[specialbox]Editor's note: This is a guest post from Ally Vesterfelt. Ally is a writer and speaker who lives in Nashville. Follow her blog and connect with her on Twitter @AllyVest.[/specialbox]
I’ve wanted to write a book my whole life. But it wasn’t until exactly a year ago that I decided I was going to do it.
At the coaxing of friends and family I realized I couldn’t keep waiting, hoping that my writing dreams would “happen” to me. I had to get out there and do something.
So my friend Sharaya and I quit our jobs, sold everything we owned, and decided to drive my Subaru across the country. Our goal was to visit all 50 States. She would play shows along the way, and I would keep a blog and write a book about the experience.
Six months later, we had finished the 48 continental states and returned to Portland. We still had two states to go: Alaska and Hawaii. But we were out of energy, ideas and money. Worse, I still had no idea how I was going to complete my book. There is nothing worse than pouring your heart and soul into a plan, looking at how far you've come and realize that you aren’t going to make it.
Maybe you you’ve always thought about writing a book, but you've never taken the leap. Or maybe you’ve reached a block, and it doesn’t seem like you are going to make it. Regardless of where you are, here are seven reasons I’ve learned the hard way for why you may not be seeing any progress.
1. You’re stuck in a boring routine
If you do the same things every day, you won’t ever write anything amazing. This is tough for me, because I find comfort in a routine.
Sometimes we get so attached to our routine that we forget that it hardly ever produces inspiration. Despite what Hollywood suggests, dreams almost never happen to us. We have to get out there and do something.
2. You’re trying to do too much too soon
The problem with getting out there and doing something is that you want to see fast results and you’re willing to do just about anything to make that happen.
You’ll wake up early, stay up late, skip meals, ignore phone calls, run 100 miles a day — whatever anyone tells you will work — but ultimately, you’ll burn out before you ever see the finish line.
If we want to see our writing dreams come true, we have to be willing to see progress as incremental and to celebrate small victories.
3. You aren’t willing to lose everything
If you want to pursue your writing goals, you have to be willing to abandon everything in order to accomplish them. That doesn’t mean you’ll have to sacrifice everything; it just means you have to be willing.
Don Miller said it best when he said,
It isn’t necessary to win for the story to be great; it’s only necessary to sacrifice everything.
4. You need to check your motivation
If I’m honest, I have to admit that at times my motivation can get a little crooked.
Sharaya and I encountered all kinds of obstacles while on the road (our car broke down in Wyoming, for example, and we had to buy a new one), but those obstacles fueled my writing.
The times when my writing felt the most flat or stilted were always when I felt dangerously selfish. Even though many good stories are “about” the author, the best stories work to serve and connect with others.
5. You don’t have a plan
Maybe you think your plan is failing, but when you look at it, you realize that you don’t actually have a plan. You have no idea what you want to accomplish or how.
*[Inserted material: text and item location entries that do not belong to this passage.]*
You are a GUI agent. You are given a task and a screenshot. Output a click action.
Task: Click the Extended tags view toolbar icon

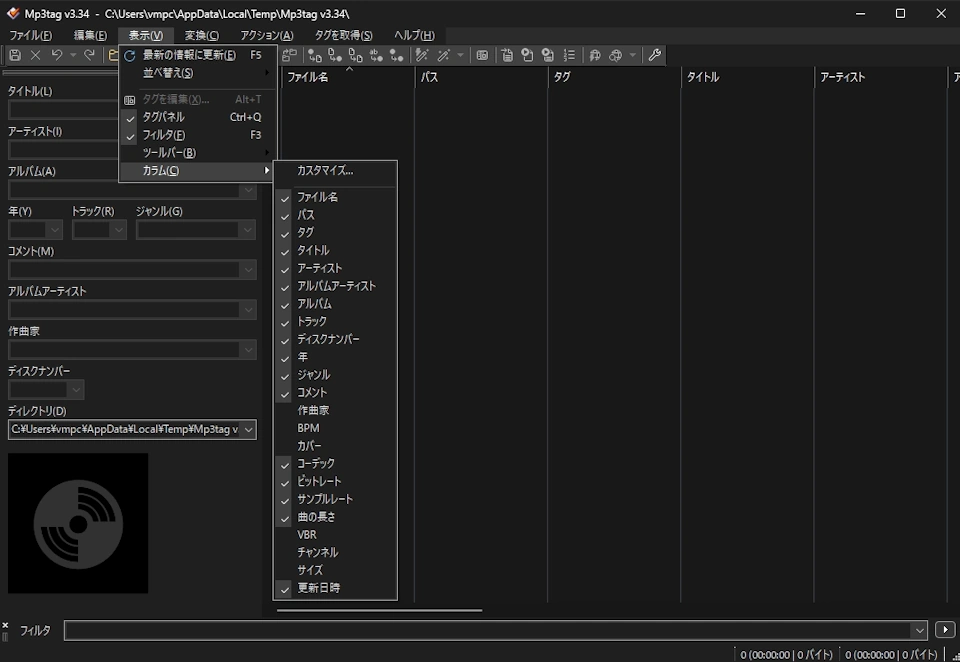click(483, 55)
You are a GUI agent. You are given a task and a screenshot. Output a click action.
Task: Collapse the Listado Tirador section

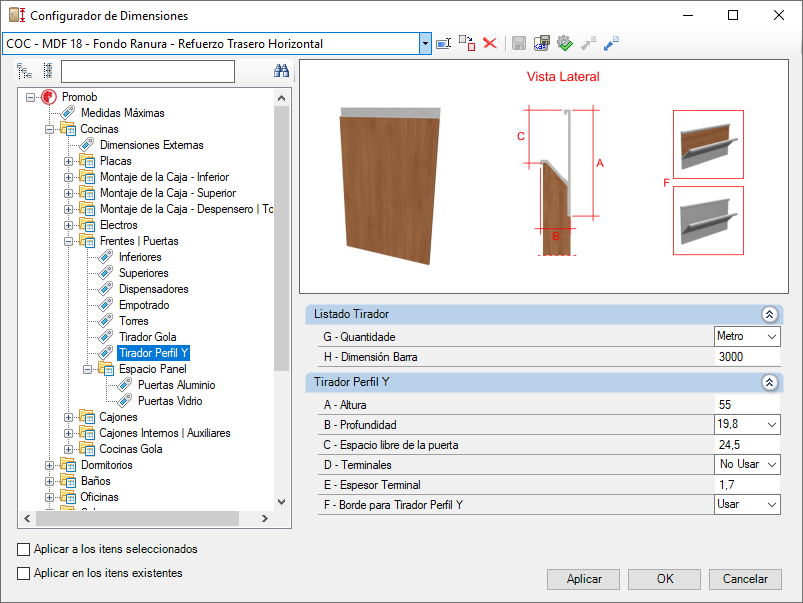[x=769, y=314]
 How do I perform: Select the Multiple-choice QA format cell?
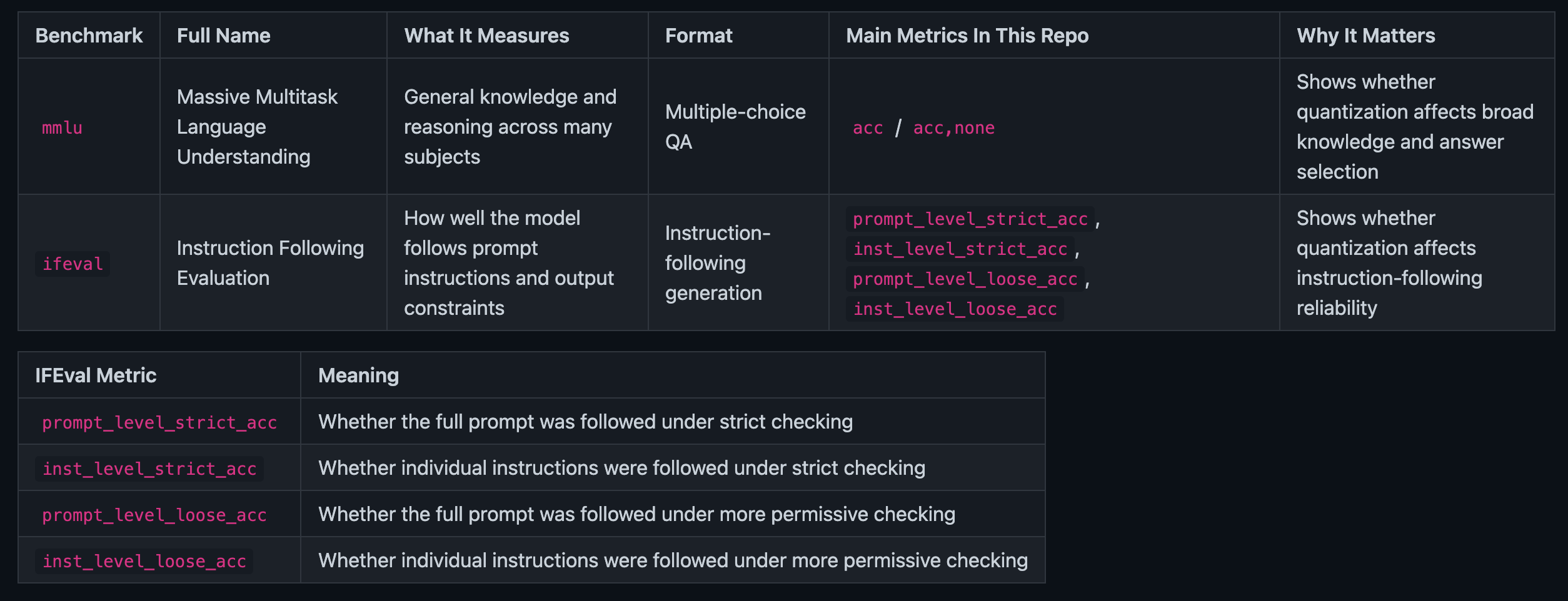pos(735,127)
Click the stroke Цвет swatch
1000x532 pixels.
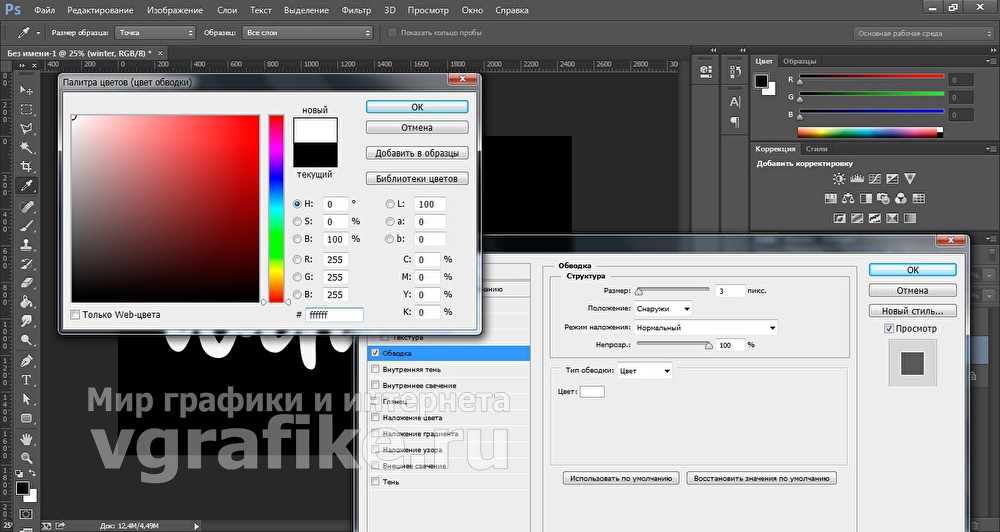click(592, 391)
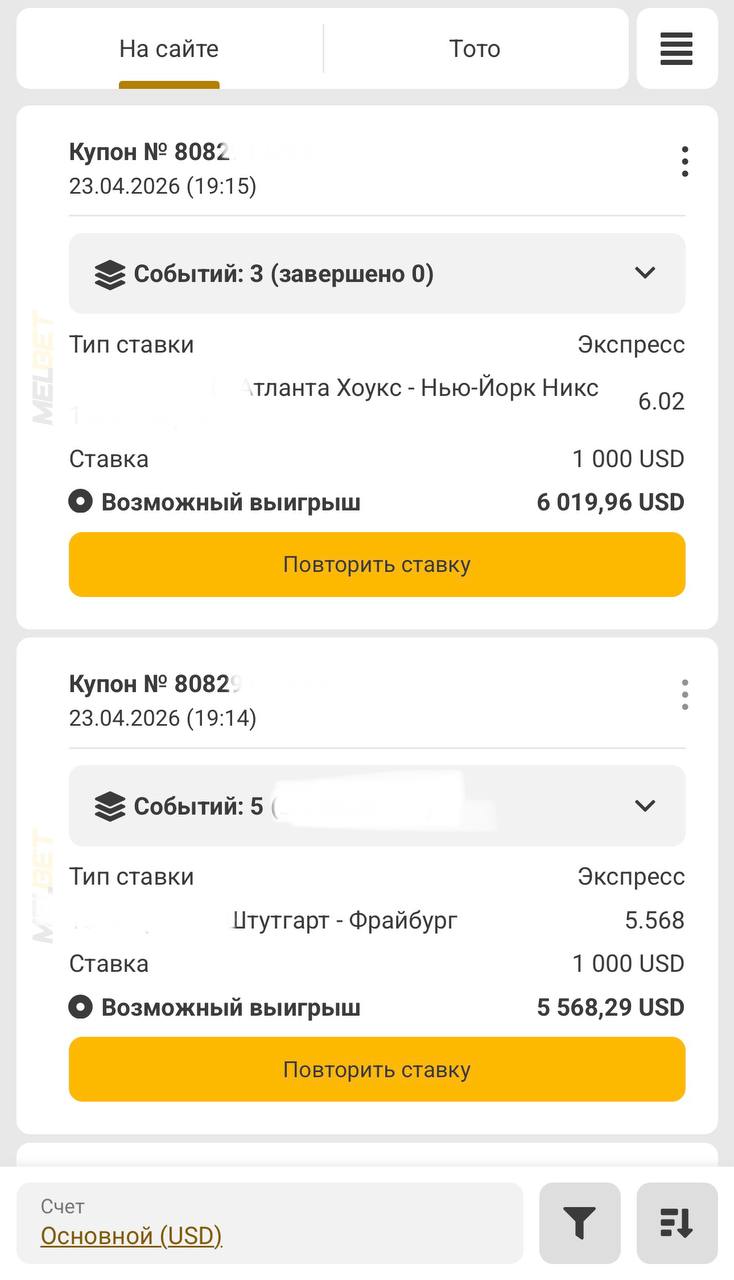Click first coupon number heading
Viewport: 734px width, 1280px height.
[150, 152]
Do you want to publish a book? Do you want to work for a magazine? A newspaper? It isn’t surprising that a lack of direction (in anything) would make us feel directionless. If you begin without a plan, you’ll end up writing a lot, but ultimately you won’t accomplish much.
6. You’re trying to do it alone
When I find myself trying to do something without any help, it’s because I’m trying to prove something to someone. The problem is that I usually end up proving that I’m prideful. And a failure.
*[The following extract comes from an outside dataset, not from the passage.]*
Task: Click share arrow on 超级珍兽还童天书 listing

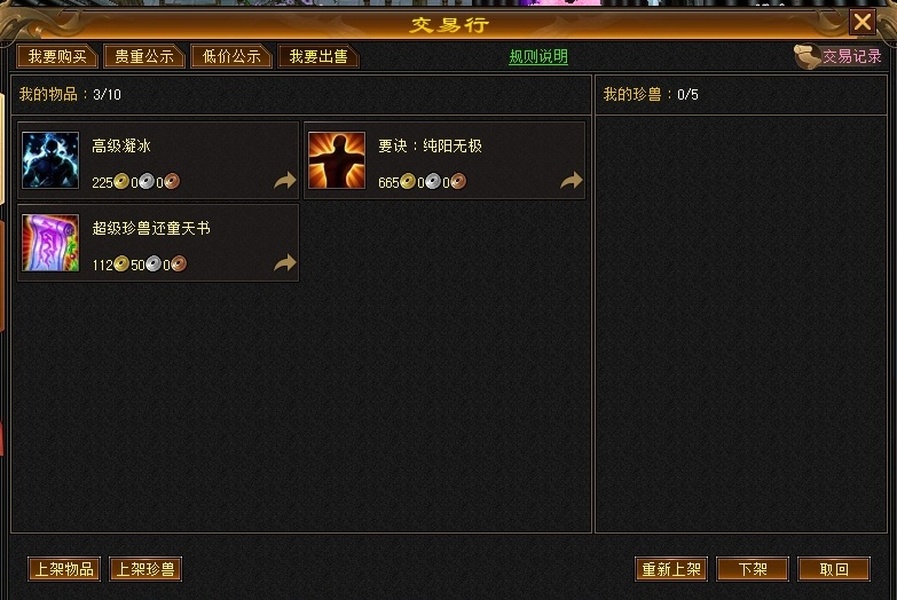Action: [x=285, y=263]
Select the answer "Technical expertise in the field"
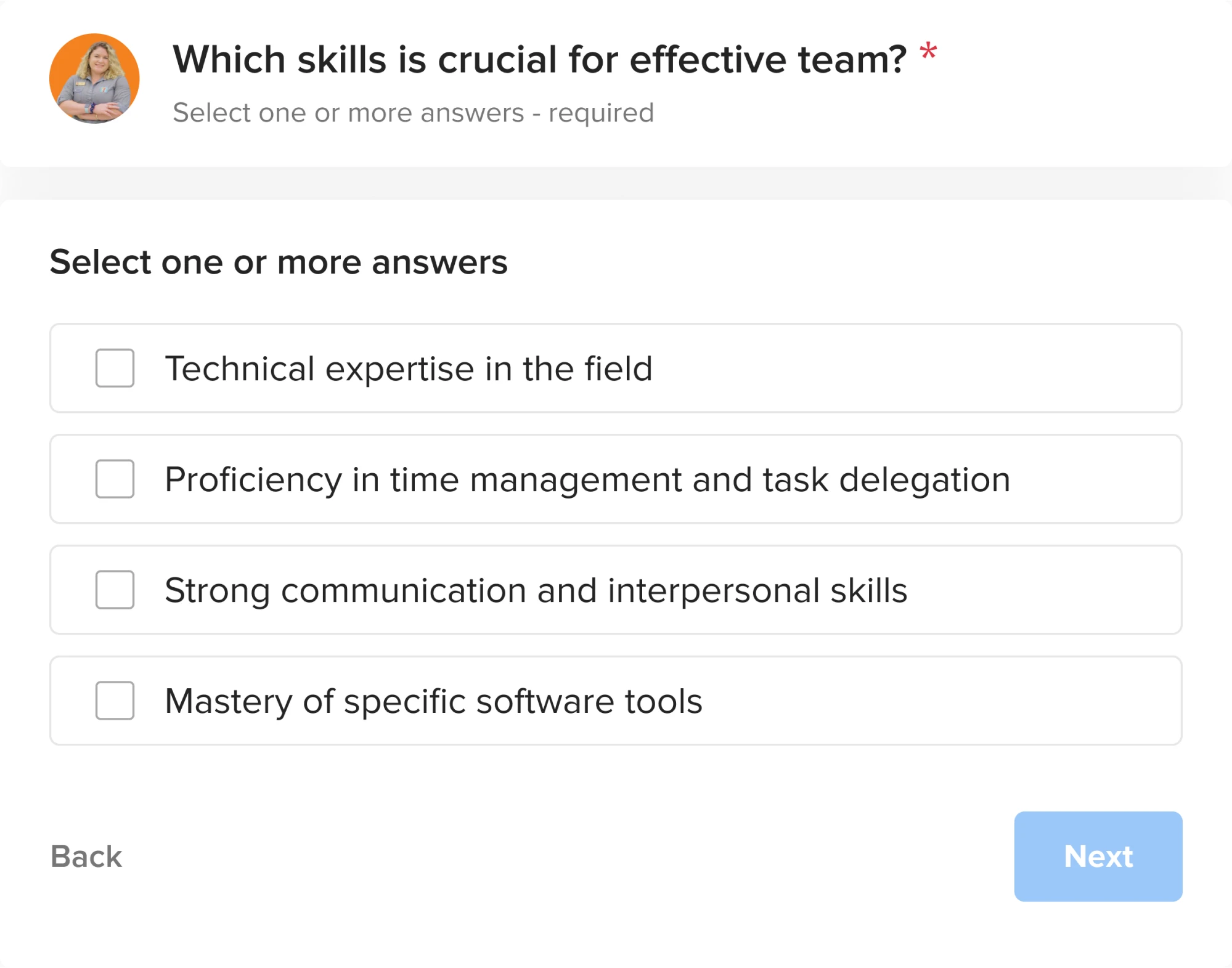1232x968 pixels. [x=409, y=368]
The plans I try to execute all by myself almost never turn out as well as expected.
On the contrary, the most meaningful, satisfying, thrilling accomplishments of my life wouldn’t have been possible without help from experts around me, my family and friends, and ultimately God.
7. You’re giving up on the dream before it's time
It’s been a year since I “gave up everything” to follow my dream. The most important lesson I’ve learned as I’ve traveled is that sometimes what feels like failure isn’t failure at all. It is just re-routing.
In fact, right now as I write this I’m sitting in Anchorage, Alaska — my 50th State.
I’m looking out the window at snow-covered mountains, thinking about how life is full of peaks and valleys, and about how sometimes we just have to be patient — or keep moving — when it feels like we’ve failed.
Sooner or later we’ll get to the good stuff.
What about you? What has kept you from accomplishing your writing goals? Any advice who those who are stuck right now? Share in the comments.